The accomplishment of sustainability, however, does not mean that the field in its current state has fully met its commitment. Challenges remain, including insufficient engagement with stakeholder groups across different scales, lack of robust communication and entrepreneurial skills between scientists and practitioners generally, the need for scientific quantification (structural and intellectual) within and beyond the academic community to attract and maintain committed ‘common public goods’ to the field, and enhanced qualitative and quantitative meta-studies to unravel universal law, mechanisms and evidence emerging from sustainability science research.
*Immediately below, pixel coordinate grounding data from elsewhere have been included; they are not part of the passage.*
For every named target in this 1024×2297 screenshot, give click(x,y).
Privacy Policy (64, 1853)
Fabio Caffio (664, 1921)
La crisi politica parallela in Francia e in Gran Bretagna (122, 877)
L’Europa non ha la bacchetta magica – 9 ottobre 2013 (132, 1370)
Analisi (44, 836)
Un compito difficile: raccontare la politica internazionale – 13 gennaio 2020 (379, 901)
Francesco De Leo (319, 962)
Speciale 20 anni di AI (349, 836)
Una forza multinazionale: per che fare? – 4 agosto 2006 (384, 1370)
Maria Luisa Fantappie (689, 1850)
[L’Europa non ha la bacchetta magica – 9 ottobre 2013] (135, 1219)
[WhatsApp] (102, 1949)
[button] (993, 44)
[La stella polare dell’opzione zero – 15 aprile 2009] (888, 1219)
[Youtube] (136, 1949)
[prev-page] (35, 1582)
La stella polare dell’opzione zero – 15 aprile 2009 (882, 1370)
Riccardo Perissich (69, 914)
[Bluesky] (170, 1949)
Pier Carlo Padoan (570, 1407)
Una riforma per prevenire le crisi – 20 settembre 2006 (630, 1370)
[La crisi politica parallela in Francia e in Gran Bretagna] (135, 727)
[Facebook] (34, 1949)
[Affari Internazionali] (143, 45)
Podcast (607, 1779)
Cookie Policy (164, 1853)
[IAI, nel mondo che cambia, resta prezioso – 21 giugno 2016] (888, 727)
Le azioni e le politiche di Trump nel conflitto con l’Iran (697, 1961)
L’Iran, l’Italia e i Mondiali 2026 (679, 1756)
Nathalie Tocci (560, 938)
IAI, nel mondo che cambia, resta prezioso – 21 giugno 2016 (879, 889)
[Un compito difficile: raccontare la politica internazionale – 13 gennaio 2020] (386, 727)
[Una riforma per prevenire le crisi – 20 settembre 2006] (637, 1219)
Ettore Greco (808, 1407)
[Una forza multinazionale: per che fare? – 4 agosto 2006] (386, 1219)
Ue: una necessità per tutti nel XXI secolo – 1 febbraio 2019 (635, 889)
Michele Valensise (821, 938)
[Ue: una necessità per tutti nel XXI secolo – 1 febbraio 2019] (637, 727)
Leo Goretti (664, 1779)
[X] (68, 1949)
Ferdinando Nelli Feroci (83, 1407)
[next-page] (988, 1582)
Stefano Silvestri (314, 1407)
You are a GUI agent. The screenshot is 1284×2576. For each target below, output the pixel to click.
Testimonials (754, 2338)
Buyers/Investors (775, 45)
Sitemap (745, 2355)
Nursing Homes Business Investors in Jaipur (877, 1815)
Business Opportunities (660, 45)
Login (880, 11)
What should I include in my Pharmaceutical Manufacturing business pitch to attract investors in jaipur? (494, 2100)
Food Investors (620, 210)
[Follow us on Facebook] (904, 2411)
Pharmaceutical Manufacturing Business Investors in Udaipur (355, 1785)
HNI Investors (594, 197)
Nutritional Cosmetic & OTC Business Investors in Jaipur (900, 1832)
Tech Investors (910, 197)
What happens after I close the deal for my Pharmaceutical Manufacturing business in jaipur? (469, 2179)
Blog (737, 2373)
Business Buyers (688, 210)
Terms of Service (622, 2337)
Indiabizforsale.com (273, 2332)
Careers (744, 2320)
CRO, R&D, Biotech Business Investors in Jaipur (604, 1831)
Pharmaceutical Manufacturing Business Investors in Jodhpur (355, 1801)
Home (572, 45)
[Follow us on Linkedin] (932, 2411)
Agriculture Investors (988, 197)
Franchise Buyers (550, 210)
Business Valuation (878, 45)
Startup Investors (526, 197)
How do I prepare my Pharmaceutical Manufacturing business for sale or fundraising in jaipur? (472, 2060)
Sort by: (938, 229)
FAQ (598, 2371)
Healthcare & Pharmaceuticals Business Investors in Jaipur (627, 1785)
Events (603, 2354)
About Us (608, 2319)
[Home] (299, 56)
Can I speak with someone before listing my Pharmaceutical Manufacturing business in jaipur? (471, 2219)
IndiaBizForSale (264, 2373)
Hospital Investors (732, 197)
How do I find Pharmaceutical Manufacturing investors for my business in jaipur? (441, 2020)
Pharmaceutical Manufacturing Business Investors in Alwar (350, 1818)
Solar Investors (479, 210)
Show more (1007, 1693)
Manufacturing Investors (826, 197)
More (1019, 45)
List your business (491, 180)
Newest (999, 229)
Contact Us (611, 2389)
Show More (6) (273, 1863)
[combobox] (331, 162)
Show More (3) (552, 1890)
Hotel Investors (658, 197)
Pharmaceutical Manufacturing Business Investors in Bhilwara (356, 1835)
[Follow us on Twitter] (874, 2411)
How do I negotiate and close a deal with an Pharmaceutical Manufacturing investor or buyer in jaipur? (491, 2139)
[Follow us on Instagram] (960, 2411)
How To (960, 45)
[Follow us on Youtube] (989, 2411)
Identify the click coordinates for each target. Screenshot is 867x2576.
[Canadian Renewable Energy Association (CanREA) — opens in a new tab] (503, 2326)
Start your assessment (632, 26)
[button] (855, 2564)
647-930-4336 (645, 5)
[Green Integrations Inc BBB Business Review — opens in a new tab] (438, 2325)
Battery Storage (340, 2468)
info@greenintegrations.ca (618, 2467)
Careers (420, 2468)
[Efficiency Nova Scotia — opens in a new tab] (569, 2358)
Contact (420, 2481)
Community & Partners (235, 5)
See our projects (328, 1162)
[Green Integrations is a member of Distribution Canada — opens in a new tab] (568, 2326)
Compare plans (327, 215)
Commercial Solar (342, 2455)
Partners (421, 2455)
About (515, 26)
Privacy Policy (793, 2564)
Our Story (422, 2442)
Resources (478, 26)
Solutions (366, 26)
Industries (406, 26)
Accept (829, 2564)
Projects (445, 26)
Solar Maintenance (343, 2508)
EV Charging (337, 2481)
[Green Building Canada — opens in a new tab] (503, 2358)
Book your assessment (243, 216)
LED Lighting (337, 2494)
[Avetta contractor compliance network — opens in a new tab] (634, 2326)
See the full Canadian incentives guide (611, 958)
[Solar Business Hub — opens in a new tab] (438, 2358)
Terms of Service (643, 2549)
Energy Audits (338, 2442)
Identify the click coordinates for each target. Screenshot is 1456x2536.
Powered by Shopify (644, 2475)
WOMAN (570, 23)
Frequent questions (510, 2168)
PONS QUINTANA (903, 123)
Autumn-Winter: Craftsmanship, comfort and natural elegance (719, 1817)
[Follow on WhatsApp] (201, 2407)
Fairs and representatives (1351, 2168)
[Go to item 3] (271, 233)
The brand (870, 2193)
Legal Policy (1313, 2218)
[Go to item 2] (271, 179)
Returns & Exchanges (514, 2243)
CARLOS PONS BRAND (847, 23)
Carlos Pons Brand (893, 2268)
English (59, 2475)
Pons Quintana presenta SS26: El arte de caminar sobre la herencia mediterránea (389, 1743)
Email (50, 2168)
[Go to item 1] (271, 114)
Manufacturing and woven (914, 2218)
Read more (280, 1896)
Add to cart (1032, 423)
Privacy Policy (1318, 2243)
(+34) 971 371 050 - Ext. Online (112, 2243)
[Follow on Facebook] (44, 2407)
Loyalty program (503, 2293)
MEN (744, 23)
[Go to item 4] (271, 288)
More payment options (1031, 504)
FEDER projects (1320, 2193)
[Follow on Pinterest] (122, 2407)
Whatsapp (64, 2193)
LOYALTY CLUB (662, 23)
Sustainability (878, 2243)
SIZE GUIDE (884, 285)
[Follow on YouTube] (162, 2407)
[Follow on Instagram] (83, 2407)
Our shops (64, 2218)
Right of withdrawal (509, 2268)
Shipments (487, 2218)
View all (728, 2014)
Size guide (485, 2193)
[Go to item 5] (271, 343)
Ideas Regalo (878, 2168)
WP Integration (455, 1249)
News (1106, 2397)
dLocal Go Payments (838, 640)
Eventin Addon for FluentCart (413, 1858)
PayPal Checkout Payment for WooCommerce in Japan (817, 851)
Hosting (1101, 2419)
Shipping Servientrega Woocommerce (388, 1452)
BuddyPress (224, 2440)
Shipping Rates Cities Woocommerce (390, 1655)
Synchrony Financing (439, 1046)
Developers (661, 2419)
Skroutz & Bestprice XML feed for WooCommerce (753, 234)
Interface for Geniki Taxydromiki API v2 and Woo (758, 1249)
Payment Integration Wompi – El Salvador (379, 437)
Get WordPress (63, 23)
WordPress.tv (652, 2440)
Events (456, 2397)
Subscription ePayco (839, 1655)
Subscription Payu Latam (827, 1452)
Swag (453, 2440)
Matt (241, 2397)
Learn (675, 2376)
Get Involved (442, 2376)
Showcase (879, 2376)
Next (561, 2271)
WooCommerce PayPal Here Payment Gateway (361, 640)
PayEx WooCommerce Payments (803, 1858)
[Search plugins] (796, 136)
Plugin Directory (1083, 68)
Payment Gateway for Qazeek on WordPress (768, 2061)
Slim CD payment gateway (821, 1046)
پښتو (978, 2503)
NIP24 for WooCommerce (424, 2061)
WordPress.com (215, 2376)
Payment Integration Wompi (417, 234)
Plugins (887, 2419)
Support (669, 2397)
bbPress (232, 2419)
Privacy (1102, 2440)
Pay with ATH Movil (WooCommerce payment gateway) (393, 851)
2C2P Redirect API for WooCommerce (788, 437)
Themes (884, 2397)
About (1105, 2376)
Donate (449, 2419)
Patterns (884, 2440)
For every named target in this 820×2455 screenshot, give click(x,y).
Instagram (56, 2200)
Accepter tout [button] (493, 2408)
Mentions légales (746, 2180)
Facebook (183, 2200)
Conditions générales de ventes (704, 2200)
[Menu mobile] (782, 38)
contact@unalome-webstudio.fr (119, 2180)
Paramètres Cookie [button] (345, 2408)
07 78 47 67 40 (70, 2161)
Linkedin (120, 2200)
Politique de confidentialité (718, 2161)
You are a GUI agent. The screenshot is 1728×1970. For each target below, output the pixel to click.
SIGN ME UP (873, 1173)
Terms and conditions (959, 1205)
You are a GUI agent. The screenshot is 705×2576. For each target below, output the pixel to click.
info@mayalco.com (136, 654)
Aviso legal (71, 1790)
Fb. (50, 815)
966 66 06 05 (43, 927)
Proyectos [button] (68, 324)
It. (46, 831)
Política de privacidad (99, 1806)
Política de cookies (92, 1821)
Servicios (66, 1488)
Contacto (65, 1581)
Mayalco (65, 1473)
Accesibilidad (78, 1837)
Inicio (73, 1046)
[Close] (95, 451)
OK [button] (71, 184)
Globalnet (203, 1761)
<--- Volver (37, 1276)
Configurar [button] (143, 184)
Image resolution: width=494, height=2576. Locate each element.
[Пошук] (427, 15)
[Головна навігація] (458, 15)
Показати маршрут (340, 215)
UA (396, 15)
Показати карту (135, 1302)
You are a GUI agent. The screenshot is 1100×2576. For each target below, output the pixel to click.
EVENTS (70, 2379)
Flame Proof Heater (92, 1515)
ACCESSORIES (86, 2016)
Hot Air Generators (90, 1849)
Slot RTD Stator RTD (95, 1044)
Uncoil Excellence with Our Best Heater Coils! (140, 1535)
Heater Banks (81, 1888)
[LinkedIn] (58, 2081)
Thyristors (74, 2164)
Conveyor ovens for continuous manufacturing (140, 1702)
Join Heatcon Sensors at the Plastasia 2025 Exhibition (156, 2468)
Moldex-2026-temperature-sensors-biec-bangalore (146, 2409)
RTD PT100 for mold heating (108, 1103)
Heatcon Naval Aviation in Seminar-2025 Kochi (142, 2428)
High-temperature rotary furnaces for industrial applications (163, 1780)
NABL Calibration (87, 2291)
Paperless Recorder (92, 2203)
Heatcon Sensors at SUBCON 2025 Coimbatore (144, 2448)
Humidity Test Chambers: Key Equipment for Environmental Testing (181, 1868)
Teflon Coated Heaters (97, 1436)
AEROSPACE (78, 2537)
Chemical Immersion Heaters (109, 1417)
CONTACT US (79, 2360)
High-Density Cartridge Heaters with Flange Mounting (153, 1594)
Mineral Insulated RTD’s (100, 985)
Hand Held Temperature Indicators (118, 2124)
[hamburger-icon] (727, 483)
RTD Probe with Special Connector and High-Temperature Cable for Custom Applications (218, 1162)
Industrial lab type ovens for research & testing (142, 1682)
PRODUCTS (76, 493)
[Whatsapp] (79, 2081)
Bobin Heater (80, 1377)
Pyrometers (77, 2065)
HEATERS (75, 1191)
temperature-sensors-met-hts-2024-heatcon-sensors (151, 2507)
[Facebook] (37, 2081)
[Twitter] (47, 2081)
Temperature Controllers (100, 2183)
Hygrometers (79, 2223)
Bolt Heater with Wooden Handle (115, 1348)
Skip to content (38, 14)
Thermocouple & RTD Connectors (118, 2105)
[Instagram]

All these challenges symptomize the persisting disconnect between a nascent science and complex societal changes. What bothers us most, however, is rather the mismatch between rhetoric and practice in sustainability science, the core of which being the notion of “science for sustainability trilemma.”

Sustainability science should be conceived as dynamic, relational and multi-dimensional, encompassing social, economic, ecological and governance spheres, and across scales, on which sustainability takes on variegated forms. I will draw upon the previous theories and practices to define ‘Sustainability Trilemma’ in order to quantify the trade-offs among scales, actors and spheres through unravelling the black box of ‘agglomeration resources economy, environmental externalities, and social inequality’. This will help dissolve the distinction among eco-centric, anthropocentric and complex ecosystem network approaches to sustainability. It is therefore urgent and necessary to raise the below theoretical as well as practical questions,

• Resource security: how to ensure reliable resources supply?
• Resource equity: how to ensure equitable and affordable resources to different income groups across global and local scales?
• Environmental externalities: how to prevent negative environmental impact or reduce environmental damage through market, policy and social solutions?
• How to strive for an optimal ‘trade off’ pathway by considering diversifying and targeting coping governance strategies that can address the Sustainability Trilemma in the post carbon era?